- Your objective: Your reply should consist only of the lines from the one with "Click the eagle emoji next to Felipe Núñez" through the end of the entries, transcribed exactly. Pictures stay out.
++++ Input data ++++
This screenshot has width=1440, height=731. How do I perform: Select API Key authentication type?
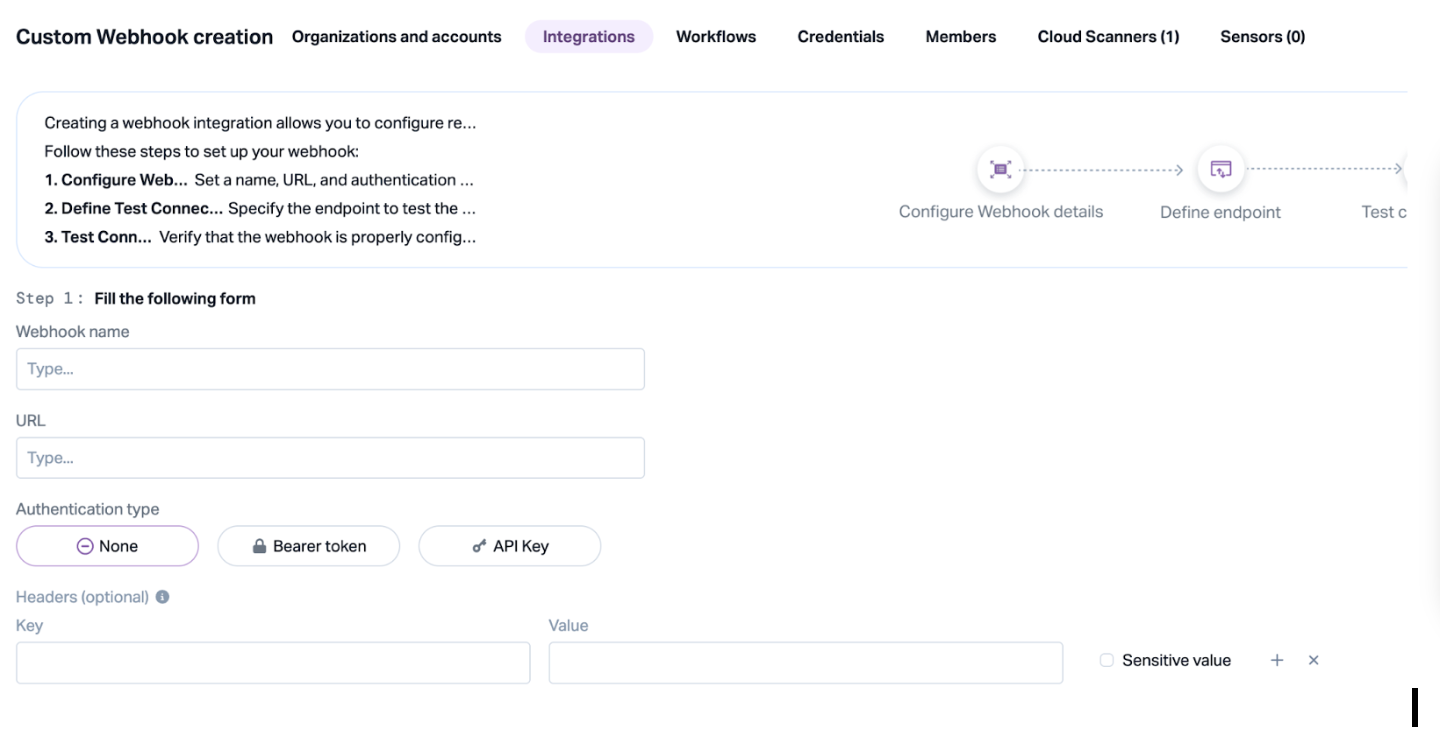(509, 546)
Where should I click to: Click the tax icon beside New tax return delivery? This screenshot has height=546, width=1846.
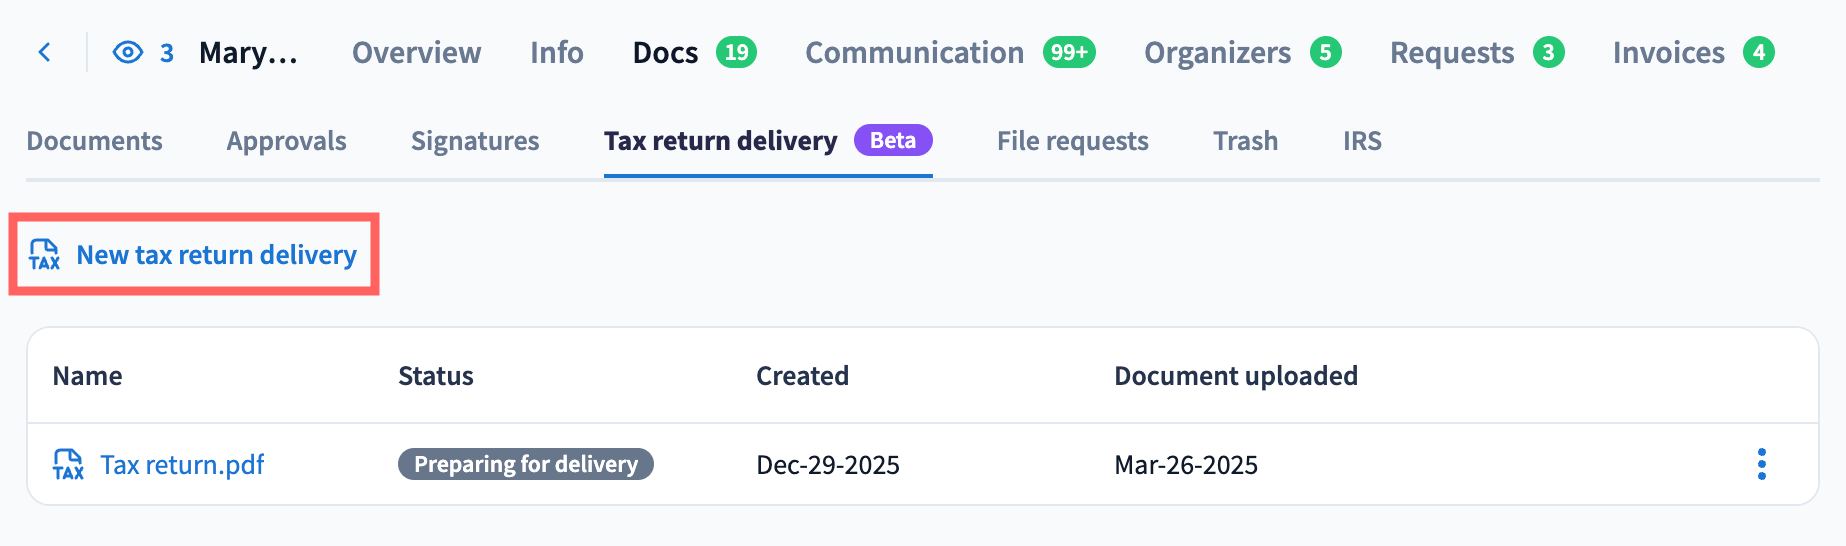coord(44,255)
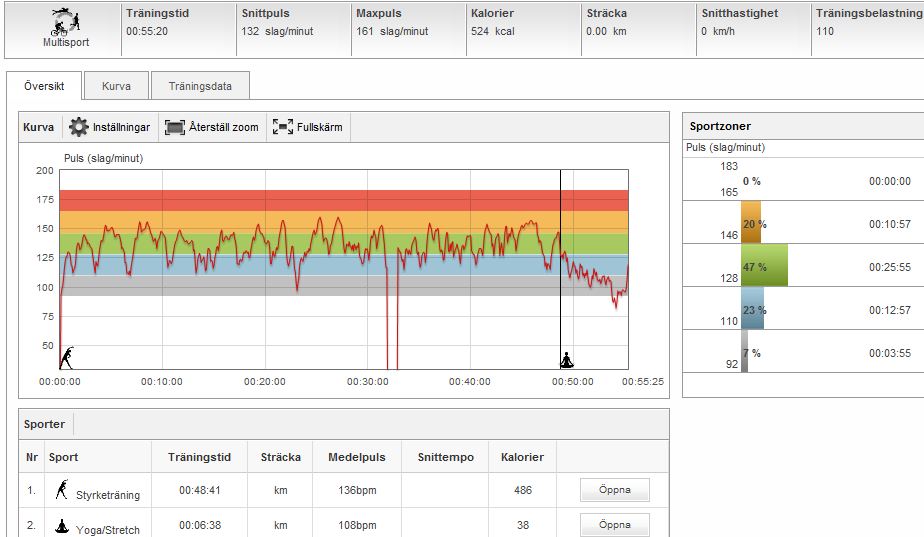The image size is (924, 537).
Task: Open the Träningsdata tab
Action: pos(200,86)
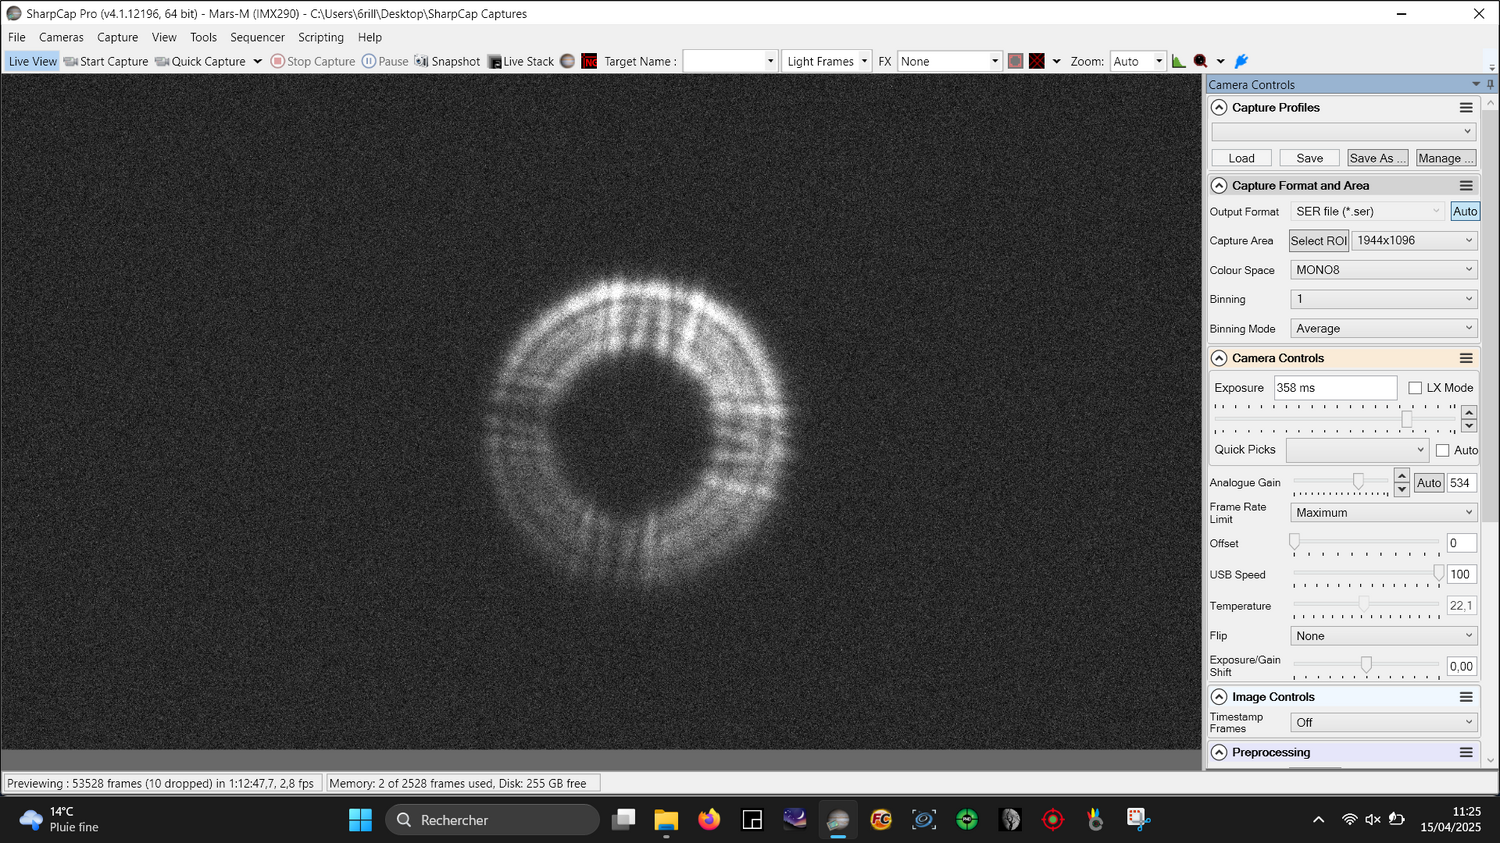
Task: Change the Colour Space from MONO8
Action: point(1383,269)
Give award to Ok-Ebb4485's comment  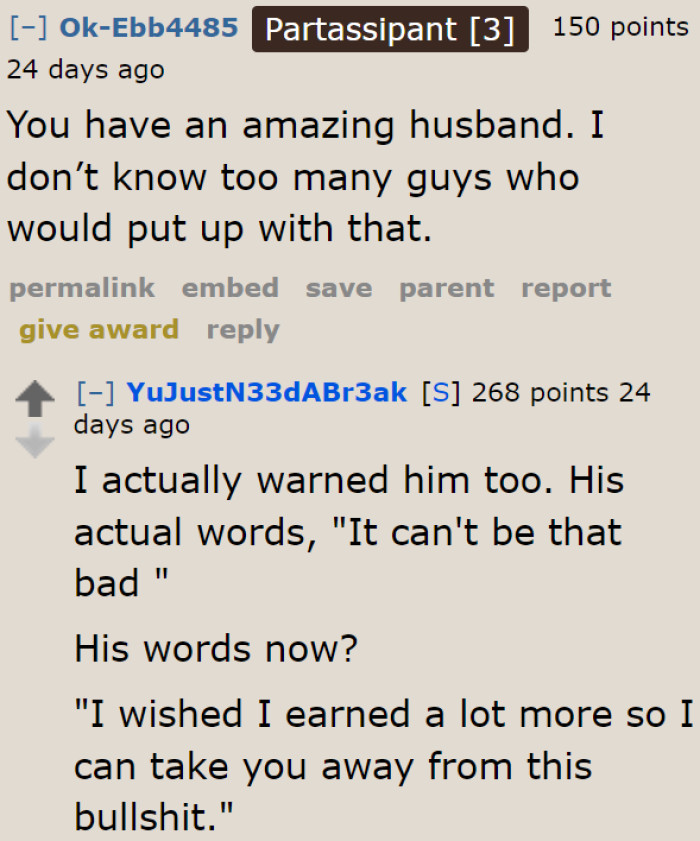[98, 330]
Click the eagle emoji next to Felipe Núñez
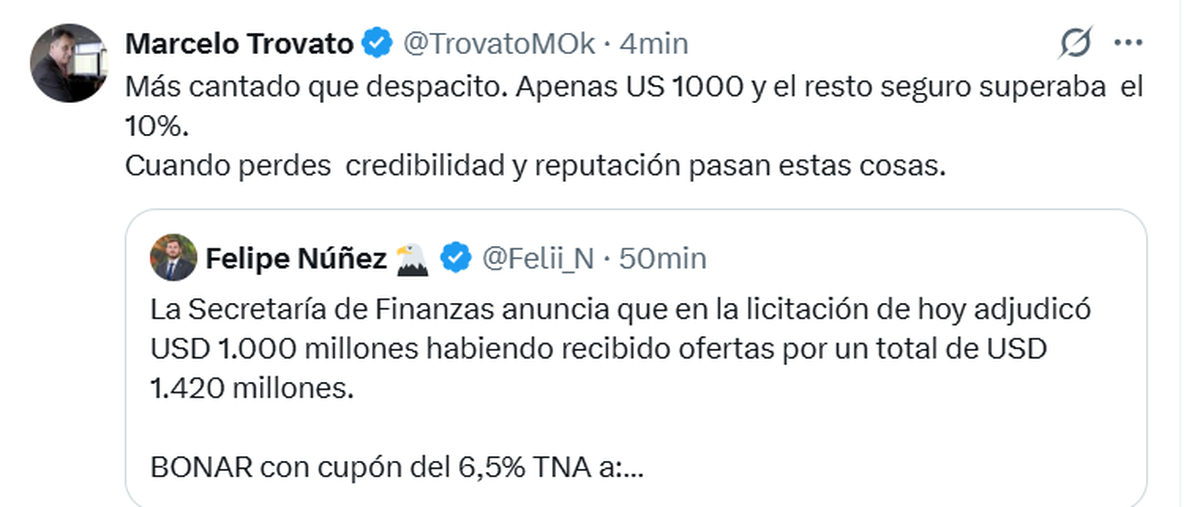Viewport: 1200px width, 507px height. click(x=412, y=259)
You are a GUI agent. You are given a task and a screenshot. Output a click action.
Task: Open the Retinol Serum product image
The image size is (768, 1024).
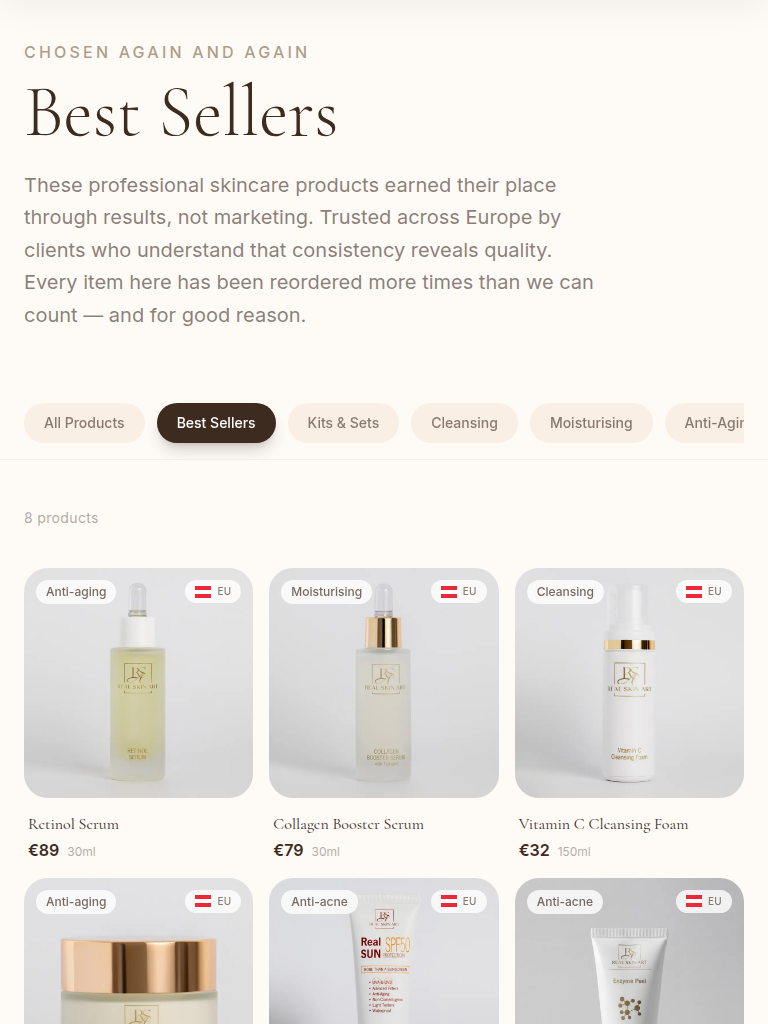click(x=138, y=683)
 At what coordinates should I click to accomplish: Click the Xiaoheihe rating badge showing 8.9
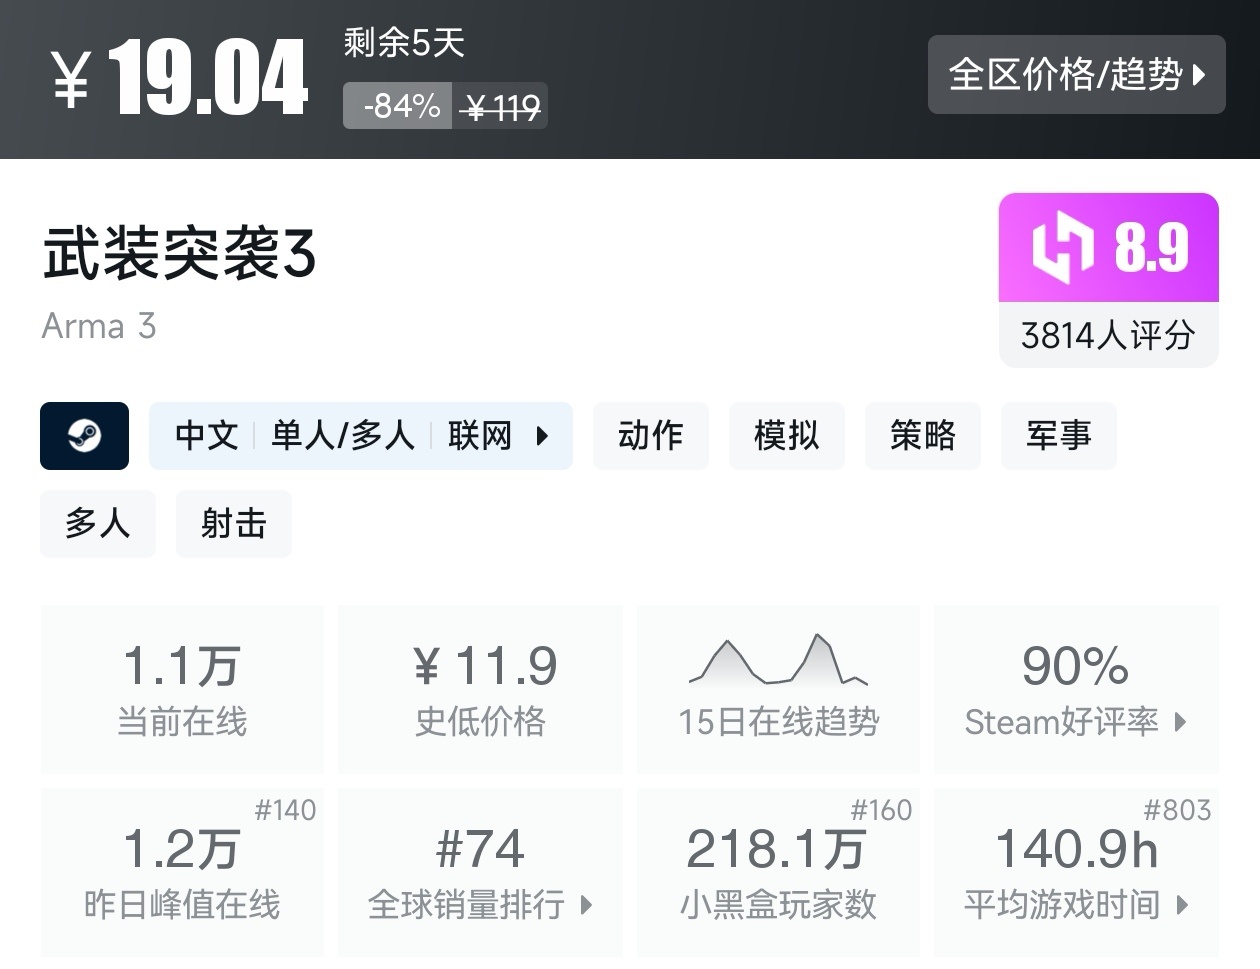click(x=1108, y=248)
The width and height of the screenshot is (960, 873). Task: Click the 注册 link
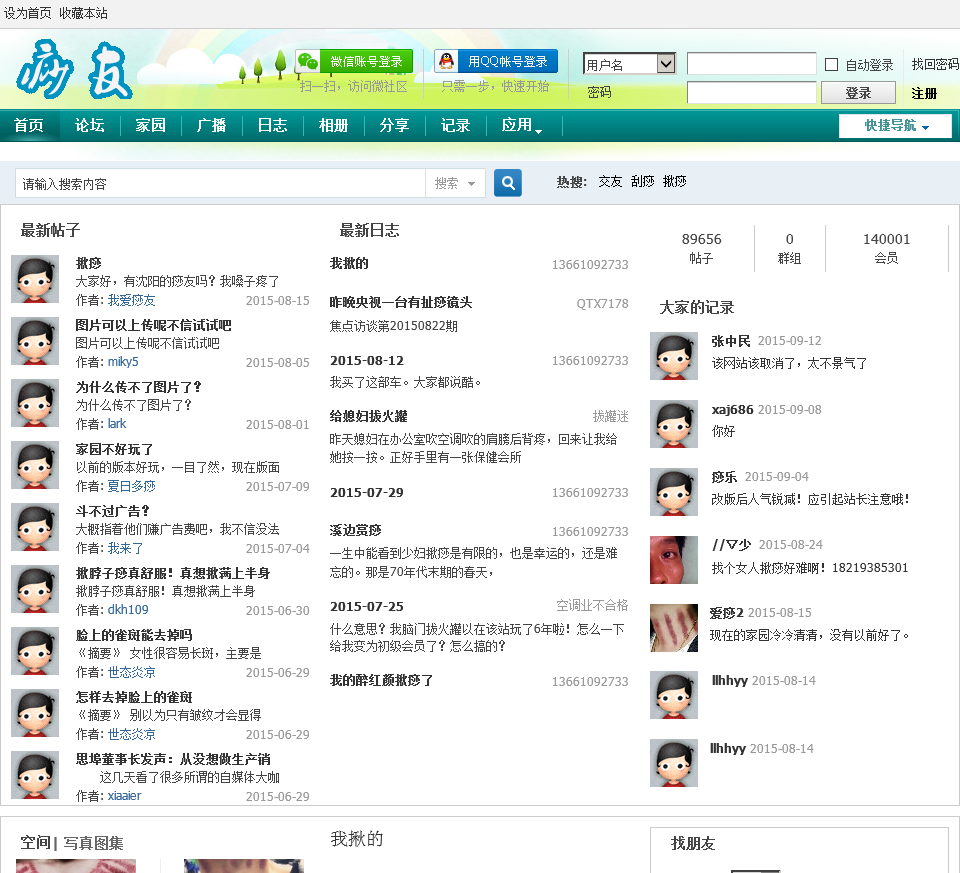coord(924,93)
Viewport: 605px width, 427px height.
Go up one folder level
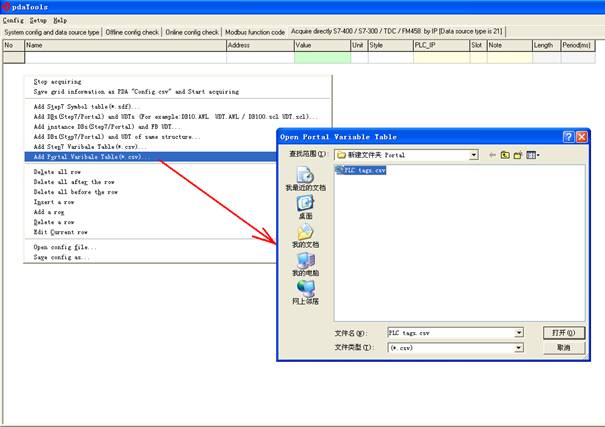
++++
- Solution:
Click the eagle emoji next to Felipe Núñez
Viewport: 1200px width, 507px height. click(x=412, y=259)
You are a GUI agent. You are given a task and a screenshot. Output a click action.
Task: Open the Retinol Serum product image
The image size is (768, 1024).
click(x=138, y=683)
 At what coordinates should I click to accomplish: Click the Xiaoheihe rating badge showing 8.9
click(x=1108, y=248)
The width and height of the screenshot is (960, 873). Task: Click the 注册 link
coord(924,93)
Viewport: 605px width, 427px height.
Go up one folder level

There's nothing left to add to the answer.